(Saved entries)
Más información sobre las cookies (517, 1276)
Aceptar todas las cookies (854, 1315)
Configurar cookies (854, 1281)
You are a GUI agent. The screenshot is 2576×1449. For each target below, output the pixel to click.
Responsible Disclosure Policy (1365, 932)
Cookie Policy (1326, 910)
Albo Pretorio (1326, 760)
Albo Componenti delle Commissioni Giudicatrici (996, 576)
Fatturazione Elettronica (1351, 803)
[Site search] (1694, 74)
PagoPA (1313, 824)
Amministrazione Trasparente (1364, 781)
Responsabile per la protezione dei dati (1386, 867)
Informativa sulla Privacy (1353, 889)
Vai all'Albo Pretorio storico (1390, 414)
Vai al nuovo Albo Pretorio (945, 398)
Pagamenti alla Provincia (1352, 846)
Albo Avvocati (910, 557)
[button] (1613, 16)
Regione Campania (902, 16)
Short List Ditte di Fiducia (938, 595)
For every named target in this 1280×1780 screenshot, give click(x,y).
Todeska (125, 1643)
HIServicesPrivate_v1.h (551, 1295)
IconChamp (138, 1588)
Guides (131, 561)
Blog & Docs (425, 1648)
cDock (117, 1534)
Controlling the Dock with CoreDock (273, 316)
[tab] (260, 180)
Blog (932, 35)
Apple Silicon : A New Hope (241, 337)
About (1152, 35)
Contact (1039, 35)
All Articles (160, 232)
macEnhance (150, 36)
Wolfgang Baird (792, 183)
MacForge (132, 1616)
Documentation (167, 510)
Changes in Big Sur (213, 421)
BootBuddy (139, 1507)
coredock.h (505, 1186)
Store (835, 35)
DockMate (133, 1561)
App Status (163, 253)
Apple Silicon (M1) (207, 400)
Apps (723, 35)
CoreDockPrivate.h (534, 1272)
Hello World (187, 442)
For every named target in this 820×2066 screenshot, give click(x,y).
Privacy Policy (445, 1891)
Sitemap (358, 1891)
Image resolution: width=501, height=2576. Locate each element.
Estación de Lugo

### PROBLEM
Which of the lines above include the string "screenshot"? Pick them out and copy them.

### ANSWER BELOW
You are a GUI agent. The screenshot is 2576×1449. For each target below, output the pixel to click.
For every named target in this 1280×1780 screenshot, give click(x,y).
For every named target in this 820×2066 screenshot, give click(x,y).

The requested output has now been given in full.